Bob is a part-time faculty member (who moved to a Continuing position on April 26, 2021) in the School of Business who teaches Business 150 (Introduction to Management). Last March/April, he was one of the instructors who suddenly moved from being fully face-to-face to fully online, choosing an asynchronous mode for the last five weeks of his course. Bob says that “moving to asynchronous was easy for me because I already had my materials prepared, although I didn’t have any videos which would have been helpful. But while it worked out well for me, students missed that regular class time.” In addition, he had already prepared online exams so the final assessment piece last April was not a problem for him.
For summer of 2020, Bob stuck to an asynchronous model, but as he moved towards teaching in the fall, he decided to do a blend of synchronous and asynchronous, which he found worked much better for the students because of the scheduled synchronous sessions. “The summer term was much more engaging for both me and the students compared to the end of the Winter term. There were some challenges getting things set up, but I worked with instructional designers in eLearning and I think without that, the whole thing would have been a colossal fail.” Bob found a lot of support from his colleagues as well. “We were sharing our experiences with each other, so we were learning from that as well.”
Bob feels that students should have confidence in their instructors to deliver their courses effectively no matter what the teaching environment, even if instructors don’t feel confident themselves, and he admits that sometimes the technology gets in the way of doing things like group work. “We need be transparent about how the online classroom is going to work. And so that’s the approach I took, saying to the students, look, this is all new to us. We’re going to try this out. If it doesn’t work, the sky’s not going to fall, and we’re going to learn something new together. And so with that approach, and if you can laugh at yourself, the failures are a little easier to bear. But, when you come back to the next class have it figured out so students can have confidence in the technology.” Another challenge Bob faced was time. From developing the course, to giving feedback to students, “that’s all layers and layers and layers of extra time we put in. But that extra time isn’t really factored into what you would normally do for your class, especially when doing a combination of synchronous and asynchronous. So for me, finding extra time was the most significant challenge to moving online.”
One of the positives of online learning Bob mentioned to me several times is that “although it takes more time to manage things, you’re giving an opportunity for every student to have a voice in the conversation that they wouldn’t have had in face-to-face classroom. I think there’s some magic to that because they’re contributing in a meaningful way.” And with those voices comes a new depth of discussion. “I saw that enhanced opportunity for students in the depth of the writing and the feedback they give to each other. For example, when they say, ‘I hadn’t thought of that – you brought up some points here that have made me rethink this whole thing,’ I have to ask if that would have happened without this opportunity.”

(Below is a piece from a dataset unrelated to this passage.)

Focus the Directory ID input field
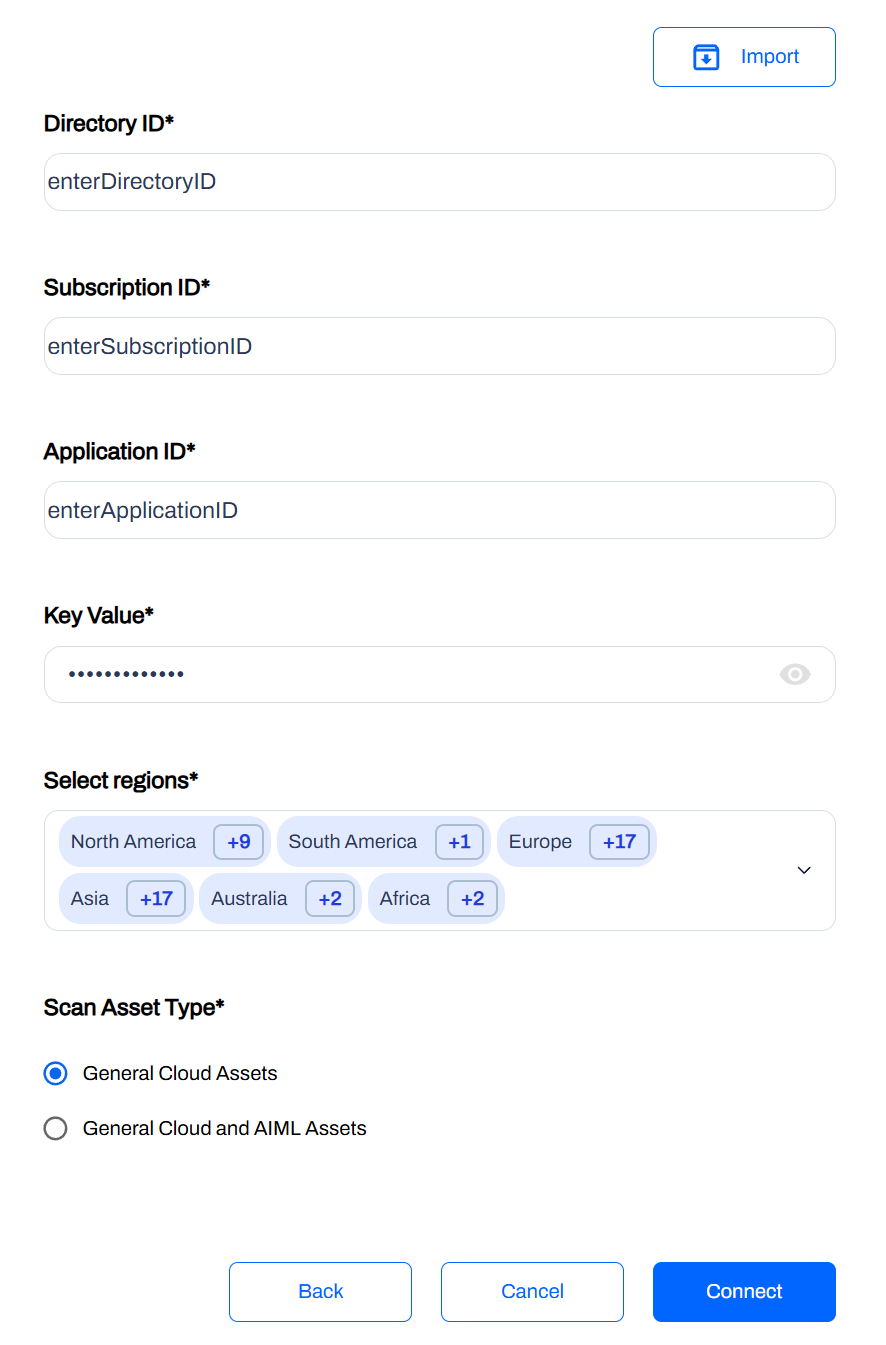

Bob had some good advice for faculty moving their courses online. “Do your homework, learn the environment especially if you will be teaching synchronously. Contact eLearning for help, and figure out what you want to do in your classroom and make sure that you can actually do it!” He also cautions to consider how much material to give students, and how much they should be able to access all at once. “Understand what content students need and make sure it’s available to them when they need it, then articulate that clearly to students. Make sure there’s a shared expectation about what’s going to happen so there is no confusion.”
Moving forward, Bob says the past year has presented “opportunities for us to think about things differently and to integrate some of what we used and learned when we get back into the classroom,” for example, creating space and time for students to process information so they can come into the classroom more prepared. “I’m going to be much more insistent on students doing the prep before they come to class and structure my classes so they are more about the application of the materials that have already been shared.” This kind of flipping is not a new concept to Bob, but the online experience has highlighted the benefits of it.
Bob will continue using videos to support his classes. “Videos allow for an extension of class work into the online space, as well as provide a resource to help students make sense of things, to reaffirm a point, or allow them to review specific topics. I don’t think that’s something I would have done had we not had this transition.” And he will also continue to use the discussion forums to support every student’s voice being heard, “allowing them, especially if they’re struggling with English, to formulate their thoughts, to think about what they want to say, and to be able to better express themselves.”
Some final thoughts from Bob which echo some of my own thoughts these days: “I think the transition back to the classroom in September is going to be as interesting as leaving the classroom was because there are things that we’re going to want to do that we won’t be able to do right away. Then the question becomes, do we have the space and means to have that conversation so we can work towards making the classroom experience different than it was pre-COVID? I’m confident that we’ll be able to take a lot of what we’ve done, hang onto it, and start rethinking how we approach things. We had the tools before, but now I’m able to use them in a way that will enhance my ability in the classroom. I’m kind of excited by it all!”